蛋氨酸脑啡肽抑制人胃癌细胞BGC823增殖作用及免疫调节机制

采用不同浓度梯度的蛋氨酸脑啡肽(methionine enkephalin,MENK)体外作用于人胃癌细胞BGC823后,探讨对其增殖影响及其作用机制,为胃癌的免疫治疗提供理论依据。体外培养人胃癌细胞株BGC823,PCR检测阿片受体OGFr的表达;用不同浓度(0、1、2、3、4 mg/mL)的MENK体外作用于BGC823细胞24、48、72、96 h后,MTS检测MENK对其增殖影响;流式细胞术和Annexin V-FITC/PI双染法检测4 mg/mL MENK体外处理48、72 h后BGC823细胞凋亡变化。结果显示,人胃癌BGC823细胞有阿片受体OGFr的表达;MENK可抑制BGC823细胞增殖,且随着剂量的增加和时间的延长,其抑制作用逐渐增强(P0.05);4 mg/mL MENK48 h处理组与空白组相比细胞凋亡率增加,72 h处理组与48 h处理组结果一致(P0.05)。结果表明,MENK可抑制BGC823细胞增殖,具有显著的剂量依赖性和时间依赖性,且可通过诱导细胞凋亡抑制BGC823细胞的增殖。

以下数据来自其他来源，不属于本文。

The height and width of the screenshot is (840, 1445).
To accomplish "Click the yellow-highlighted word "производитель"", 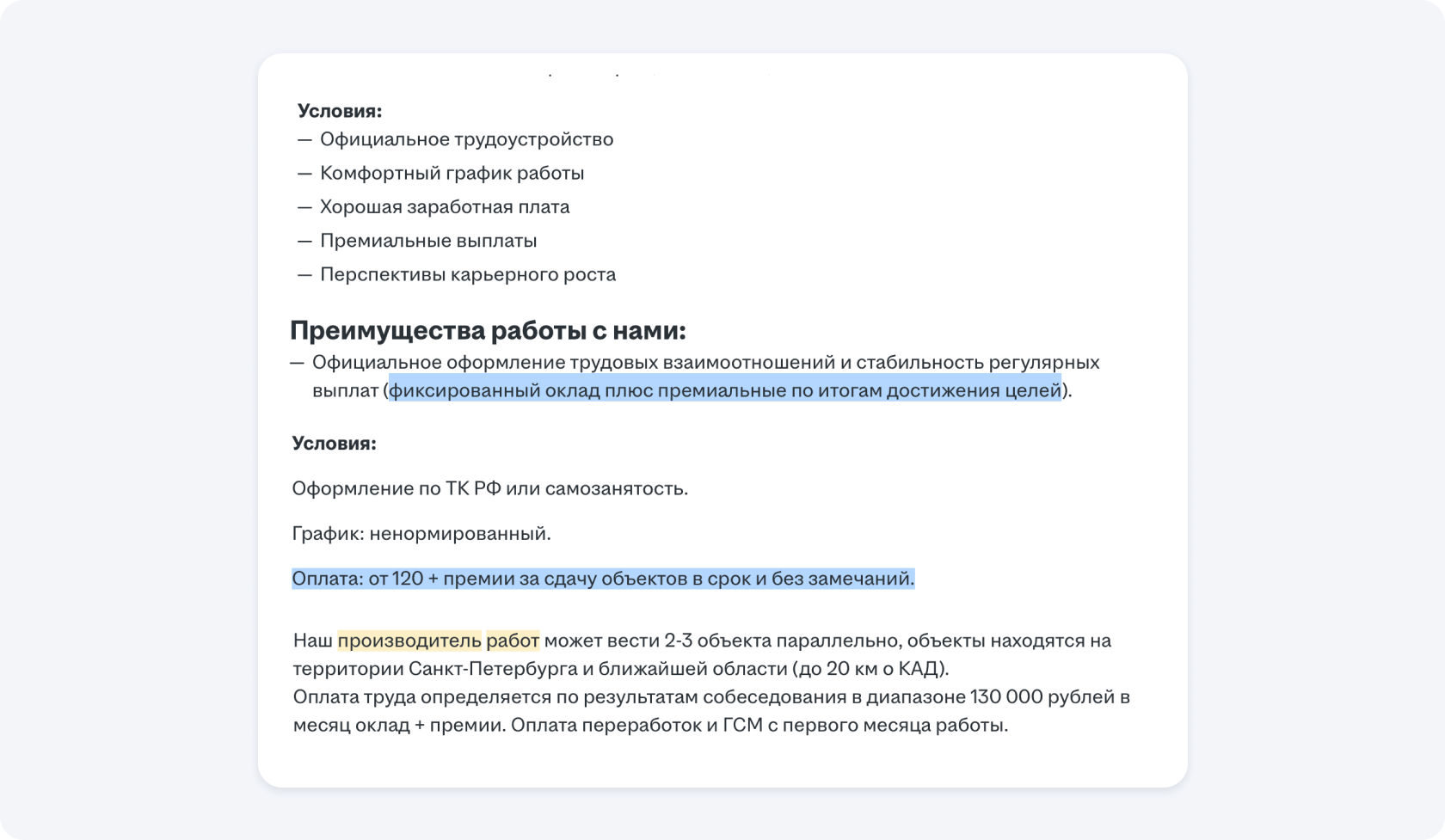I will [409, 641].
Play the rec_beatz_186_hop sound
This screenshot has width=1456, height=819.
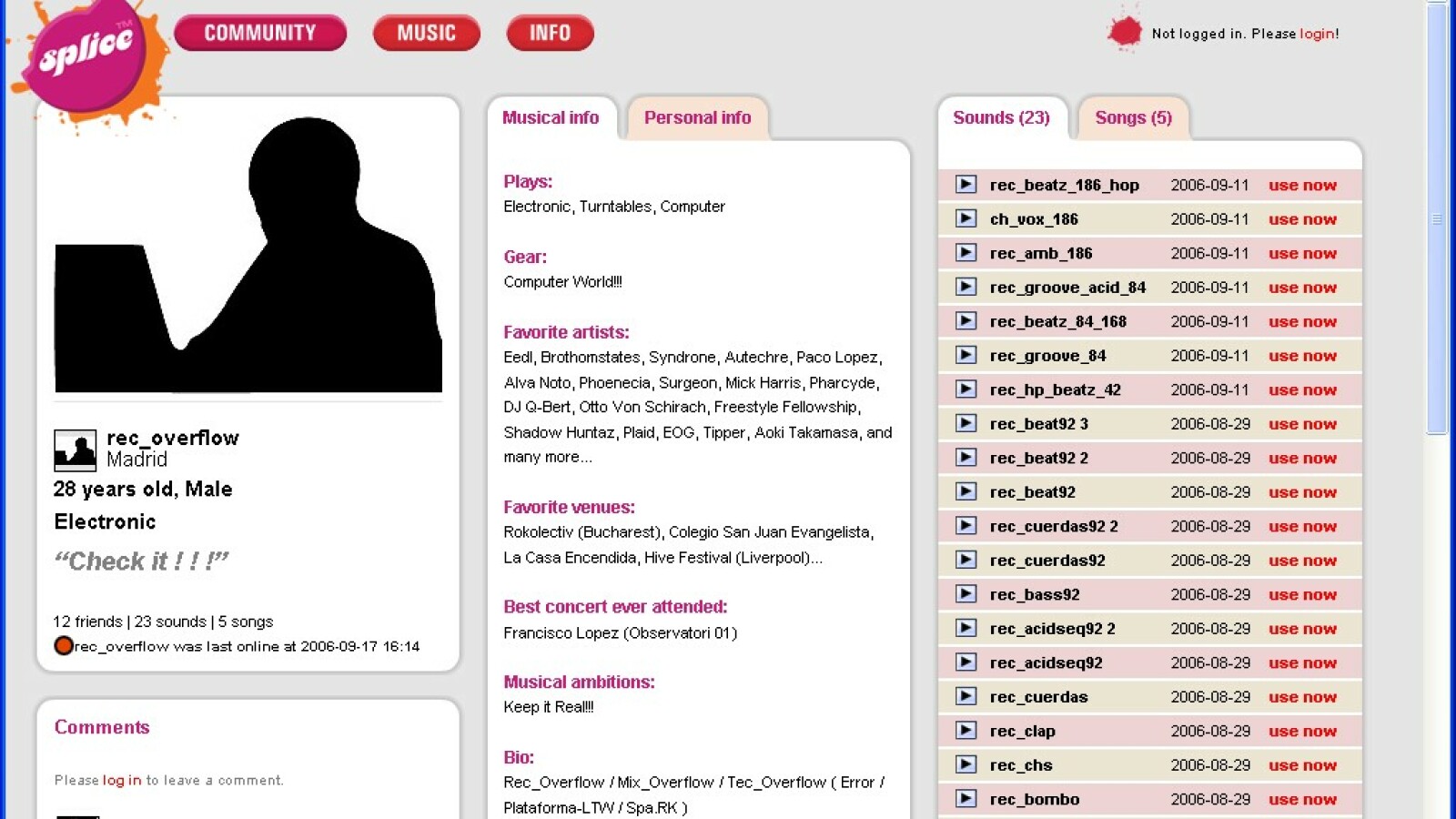[x=966, y=185]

MENK to Inhibit the Proliferation of Gastric Cancer Cell Line BGC823 And the Immunomodulatory Mechanism

The effect of different concentration gradients of methionine enkephalin (MENK) on human gastric cancer cell line BGC823 in vitro was investigated its effects on proliferation and its affecting mechanism on gastric cancer, and provided theoretical foundation for gastric cancer immunotherapy. Human gastric cancer cell line BGC823 was cultured in vitro, PCR to detect the expression of opioid growth factor receptor (OGFr), 24, 48, 72, 96 h after different concentrations (0, 1, 2, 3, 4 mg/mL) of MENK were reacted in vitro on BGC823 cells, MTS to determine the effect of MENK on their proliferation. The apoptosis changes was detected 48 h and 72 h after treated with 4mg/ml MENK in vitro by flow cytometry and Annexin V-FITC/PI double staining BGC823 cells. The results showed that human gastric cancer cell line BGC823 had the expression of OGFr. MENK could inhibit the proliferation of BGC823 cells, and with the increase of dose and the extension of time, the inhibition strengthened gradually (P<0.05). As compared with the blank groups, apoptosis rate of the group treated with 48 h with 4 mg/ml MENK increased, and the result was accord with the one treated 72h with 4 mg/ml MENK (P<0.05). Therefore, the proliferation of BGC823 cells could be inhibited by MENK, and had significant dose-dependency and time-dependency. In addition, the BGC823 cells proliferation could be inhibited through the induction of cell apoptosis.